In Barrow-in-Furness, Cumbria, nine councillors - eight independent and one Liberal Democrat - were elected on anti-academy tickets and now hold the balance of power on the 36-seat district council.
In Calderdale, West Yorkshire, a BNP councillor was elected after campaigning against plans to open a Church-sponsored academy in Halifax.
The Barrow councillors are opposed to plans to close three of the town's secondaries and open a new academy in September 2009, sponsored by BAE systems, two local businessmen, the local sixth form college, FE college and university.
Cumbria County Council said its plans would see the education institutions take the lead. Like the Government, it believes the injection of fresh ideas through academies will help to raise standards.

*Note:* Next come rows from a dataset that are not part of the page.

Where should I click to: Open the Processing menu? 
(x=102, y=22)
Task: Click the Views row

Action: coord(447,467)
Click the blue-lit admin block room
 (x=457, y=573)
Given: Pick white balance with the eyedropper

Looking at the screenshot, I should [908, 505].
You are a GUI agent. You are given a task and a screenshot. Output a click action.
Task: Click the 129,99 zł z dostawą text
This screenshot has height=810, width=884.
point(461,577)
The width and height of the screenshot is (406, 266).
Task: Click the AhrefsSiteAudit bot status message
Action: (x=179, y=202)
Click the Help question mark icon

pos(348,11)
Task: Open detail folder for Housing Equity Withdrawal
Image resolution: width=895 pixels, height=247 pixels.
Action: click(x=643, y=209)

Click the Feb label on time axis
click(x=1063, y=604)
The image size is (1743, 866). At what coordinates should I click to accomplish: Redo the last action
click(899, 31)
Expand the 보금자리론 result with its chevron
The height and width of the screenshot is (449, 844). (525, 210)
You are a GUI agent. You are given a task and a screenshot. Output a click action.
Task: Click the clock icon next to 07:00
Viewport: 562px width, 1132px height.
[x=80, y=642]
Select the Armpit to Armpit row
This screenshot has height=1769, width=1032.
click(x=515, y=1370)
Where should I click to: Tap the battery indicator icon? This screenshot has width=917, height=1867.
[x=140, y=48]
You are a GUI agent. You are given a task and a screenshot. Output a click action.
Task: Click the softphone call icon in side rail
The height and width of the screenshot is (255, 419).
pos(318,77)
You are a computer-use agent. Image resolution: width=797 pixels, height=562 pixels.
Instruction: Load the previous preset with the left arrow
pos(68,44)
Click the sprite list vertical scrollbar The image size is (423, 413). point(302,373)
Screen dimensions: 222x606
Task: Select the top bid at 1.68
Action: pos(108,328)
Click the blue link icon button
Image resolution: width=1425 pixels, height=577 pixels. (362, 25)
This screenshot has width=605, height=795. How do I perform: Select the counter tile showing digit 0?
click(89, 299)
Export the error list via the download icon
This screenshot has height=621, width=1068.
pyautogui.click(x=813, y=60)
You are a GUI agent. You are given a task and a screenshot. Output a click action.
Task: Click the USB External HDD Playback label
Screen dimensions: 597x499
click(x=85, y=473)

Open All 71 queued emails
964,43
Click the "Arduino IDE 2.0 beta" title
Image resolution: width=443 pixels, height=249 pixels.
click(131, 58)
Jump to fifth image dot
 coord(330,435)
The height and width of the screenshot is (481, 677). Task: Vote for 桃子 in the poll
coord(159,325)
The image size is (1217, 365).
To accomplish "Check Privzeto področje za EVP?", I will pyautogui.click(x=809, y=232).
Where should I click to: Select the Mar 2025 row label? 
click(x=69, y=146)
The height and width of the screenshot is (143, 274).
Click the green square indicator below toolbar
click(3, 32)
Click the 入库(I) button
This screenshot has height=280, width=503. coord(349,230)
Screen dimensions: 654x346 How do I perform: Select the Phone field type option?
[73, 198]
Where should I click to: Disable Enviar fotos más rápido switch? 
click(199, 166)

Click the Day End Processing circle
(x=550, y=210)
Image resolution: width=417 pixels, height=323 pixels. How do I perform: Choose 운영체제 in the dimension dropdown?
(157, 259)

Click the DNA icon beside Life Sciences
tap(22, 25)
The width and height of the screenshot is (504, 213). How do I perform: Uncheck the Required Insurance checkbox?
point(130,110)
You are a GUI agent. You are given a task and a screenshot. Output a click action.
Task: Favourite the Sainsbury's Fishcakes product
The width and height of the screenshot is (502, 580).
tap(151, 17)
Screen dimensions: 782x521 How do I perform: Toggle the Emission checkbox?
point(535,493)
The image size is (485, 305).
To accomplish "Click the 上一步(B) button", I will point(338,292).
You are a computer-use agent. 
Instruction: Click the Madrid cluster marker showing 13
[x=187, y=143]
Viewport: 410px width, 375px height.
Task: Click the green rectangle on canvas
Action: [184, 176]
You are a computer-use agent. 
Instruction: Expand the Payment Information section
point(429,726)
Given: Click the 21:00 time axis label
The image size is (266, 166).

But Roger Titcombe, spokesman for the local Our Schools are Not for Sale campaign and agent for four of the Barrow independents, said: "This is a very clear democratic rejection of the academy by the voters in a British constitutional election.
"In its guiding principles for academies, the Government has always said it is important that academies are introduced with the agreement of the local community."
The district council has no formal powers over education. But the campaigners are hoping they can use their position of influence to persuade more councillors to reject the plan and convince Cumbria County Council that its scheme has no local support.
They are particularly pleased that anti-academy candidates had a strong showing in the wards to be directly affected by the proposed school closures.
Mr Titcombe, a former head of one of the threatened schools, said: "Replacing three schools with one huge school is an educationally bad idea and unpopular with parents."
In Halifax, Calderdale NUT secretary Sue McMahon, said: "If the main parties had done more to reflect local people's opinions in opposing this academy, then the BNP might not have got in."